* _Задание A_: Выпишите из воспоминаний о войне все реплики, которые звучат вслух в сцене того утра, когда к отцу постучал сосед. Указывать, кто их произносит, не нужно.
* _Задание B_:
Согласуются ли с воспоминаниями о войне три утверждения? Для каждого ответьте «да» или «нет» и приведите решающие слова текста в точной цитате.
(i) В партизанском отряде был патефон.
(ii) На минском параде партизан рассказчик шел в середине колонны.
(iii) Немцы, зайдя в хату, увели с собой детей.
* _Задание C_: Продолжите воспоминания о войне, начав сразу после их последнего предложения.

Скоро папа вернулся за нами... Теперь мы уходили вместе...

Один партизанский пост, второй... И вдруг слышим: на весь лес русские песни поют. Узнаю голос Руслановой. В отряде был патефон и три или четыре пластиночки, заигранные до основания. Стоял ошеломленный и не верил, что я в партизанах, и здесь поют песни. Два года я жил в городе, в который пришли немцы, я забыл, как люди поют. Я видел, как они умирают... Как они боятся...

В сорок четвертом году участвовал в минском параде партизан. Шел крайним в правой шеренге, меня поставили так, чтобы я увидел трибуну. «Ты еще не вырос, – говорили партизаны, – среди нас затеряешься и ничего не увидишь, а тебе надо этот день запомнить». Среди нас не было фотографа. А жаль. Я не могу представить, каким я был тогда. А я хотел бы знать... Увидеть свое лицо...

Трибуну не запомнил. Запомнил синее-синее небо. И наши самолеты в этом небе. Мы их так ждали, всю войну ждали...

«Как спелые тыквы...»

Яков Колодинский – 7 лет.

Сейчас – учитель

– Первые бомбежки...

Начнут бомбить... Мы таскали в сад под вишни подушки, одежду, подушки большие, нас за ними не видно, одни ноги торчат. Самолеты улетали, таскали все назад в хату. И так несколько раз на день. А потом уже не жалко было ничего, мать только нас, детей, соберет, остальное бросали.

Тот день... Мне кажется, я что-то добавил из рассказов отца, но многое сам помню.

Утро... Туман на огороде. Уже коров выгнали. Мать будит меня, дает кружку теплого молока. Нам скоро идти в поле. Отец клепает косу.

– Володя, – стучит в окно сосед и зовет отца.

Тот выходит на улицу.

– Бежим... Немцы ходят со списком по деревне. Кто-то переписал всех коммунистов. Учительницу забрали...

Вдвоем они поползли огородами к лесу. Через какое-то время заходят к нам два немца и полицай.

– Где батька?

– Уехал на сенокос, – ответила мать.

Походили по хате, посмотрели, нас трогать не стали и вышли.

Утренняя синева еще дымкой стелется. Зябко. Смотрим с мамой из-за калитки: одного соседа на улицу вытолкали, вяжут ему руки, учительницу ведут... Связывают всем руки сзади и ставят по два человека. Я никогда не видел связанного человека. По мне мелкая дрожь пошла. Мать гонит: «Иди в хату. Надень пиджачок». Я в маечке стою, меня дрожь бьет, но я в хату не иду.

Наша хата стояла как раз посредине деревни. К ней всех сгоняли. Все быстро делалось. Связанные люди стояли, опустив головы. По списку пересчитали их и погнали за деревню. Было много деревенских мужчин и учительница.

* _Извлечённые записи_:

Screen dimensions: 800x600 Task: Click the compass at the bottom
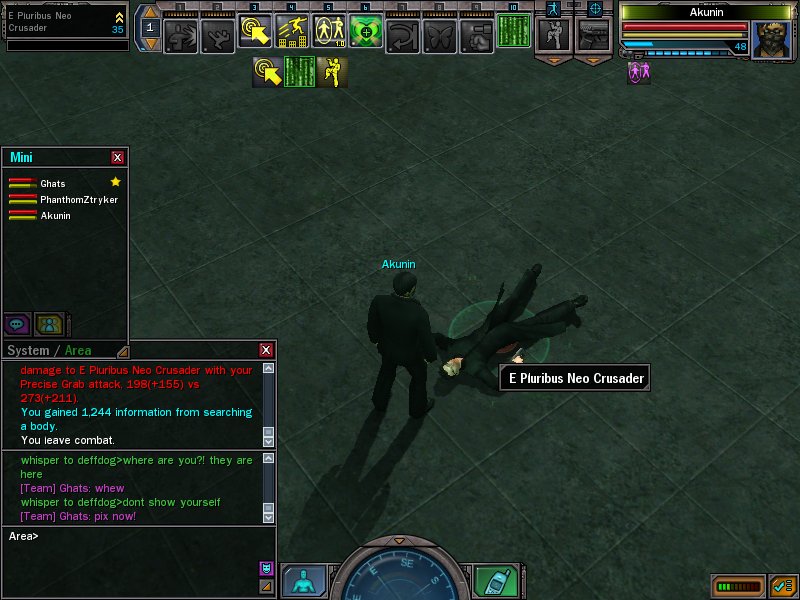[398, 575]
* * *
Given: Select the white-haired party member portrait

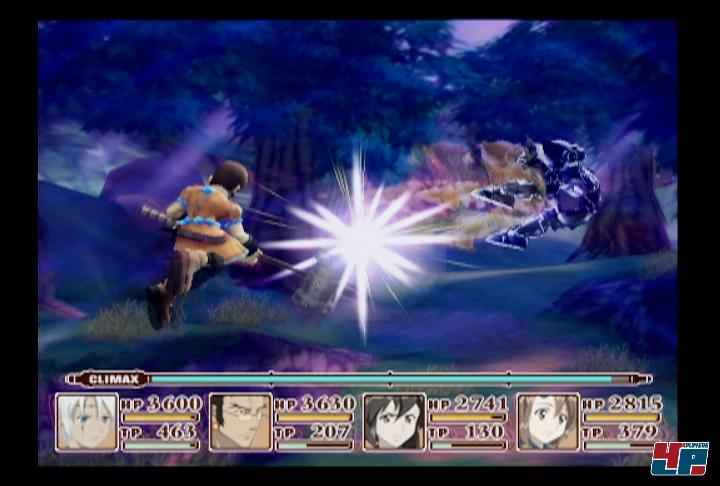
==
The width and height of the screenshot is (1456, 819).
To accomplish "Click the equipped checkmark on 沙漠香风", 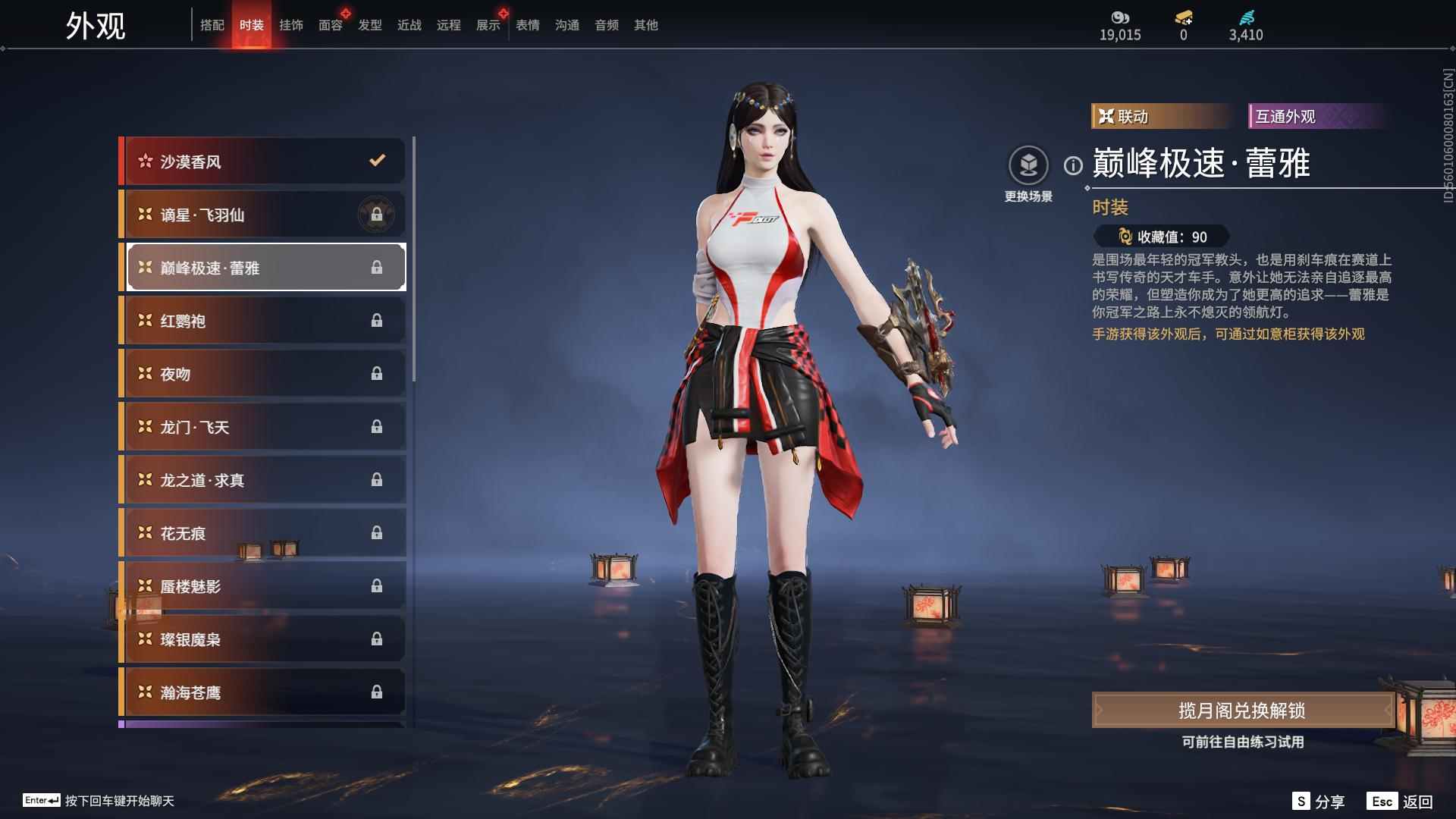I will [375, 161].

* _Ожидаемый ответ A_:
1. «Володя»
2. «Бежим... Немцы ходят со списком по деревне. Кто-то переписал всех коммунистов. Учительницу забрали...»
3. «Где батька?»
4. «Уехал на сенокос»
5. «Иди в хату. Надень пиджачок».

* _Ожидаемый ответ B_:
(i) Да: «В отряде был патефон и три или четыре пластиночки, заигранные до основания».
(ii) Нет: «Шел крайним в правой шеренге».
(iii) Нет: «нас трогать не стали и вышли».

* _Ожидаемый ответ C_:
Женщины и дети за ними побежали. Гнали их быстро... Мы отстали... Добежали до последнего сарая, слышны выстрелы. Люди начинают падать, то упадет, то поднимется. Быстро их постреляли и садятся уезжать. Один немец с мотоциклом разворачивается и объезжает этих убитых людей. У него в руках что-то тяжелое... Или дубинка, или заводная ручка от мотоцикла... Не запомнил... Он, не слезая с мотоцикла, на тихом ходу раскалывает всем головы... Другой немец хотел из пистолета достреливать, этот махнул головой, что не надо. Все поехали, а он не уехал, пока всем головы не расколол. Я никогда раньше не слышал, как трещат человеческие кости... Мне запомнилось, что они трещали, как спелые тыквы, когда отец их рубил топором, а я выбирал семечки.

Мне так стало страшно, что я бросил маму, бросил всех и куда-то побежал. Один. Спрятался не в хате, а почему-то в сарае, меня мать долго искала. Я два дня не мог слова выговорить. Ни одного звука.

На улицу боялся выйти. Через окно видел: один несет доску, второй топор, третья с ведром бежит. Тесали доски, запах свежевыструганных досок стоял в каждом дворе, потому что почти в каждом дворе был гроб. У меня от этого запаха до сих пор ком к горлу поднимается. До сего дня...

В гробу лежали знакомые мне люди... Ни у кого не было головы... Вместо головы что-то в белом платочке... То, что собрали...

...Отец вернулся с двумя партизанами. Тихий вечер, коров пригнали. Надо ложиться спать, а мать нас собирает в дорогу. Надели костюмчики. У меня еще два брата было – одному четыре года, другому девять месяцев. Самый большой я. Дошли до кузницы, там остановились, и отец оглянулся. Я тоже оглянулся. Деревня уже была похожа не на деревню, а на черный незнакомый лес.

У мамы на руках маленький, отец несет узлы и среднего брата. А я за ними не поспеваю. Молодой партизан говорит: «Дайте-ка его мне на горб».

В одной руке он нес пулемет, в другой – меня...

«Мы ели... парк»

Аня Грубина – 12 лет.

Сейчас – художник

– У меня голос пропадает, когда я об этом рассказываю... Умирает голос...

В Минск мы приехали после войны. А девочка я ленинградская. Пережила там блокаду... Ленинградскую блокаду... Когда умирал от голода целый город, мой любимый, красивый город. У нас умер папа... Спасла детей мама. До войны она была «огонек». В сорок первом родился братик Славик. Сколько это ему было, когда блокада началась? Шесть месяцев, вот-вот шесть месяцев... Она и этого крошку спасла... Всех нас, троих... А папу мы потеряли. В Ленинграде у всех умирали папы, папы умирали скорее, а мамы оставались. Им, наверное, нельзя было умирать. На кого бы остались мы?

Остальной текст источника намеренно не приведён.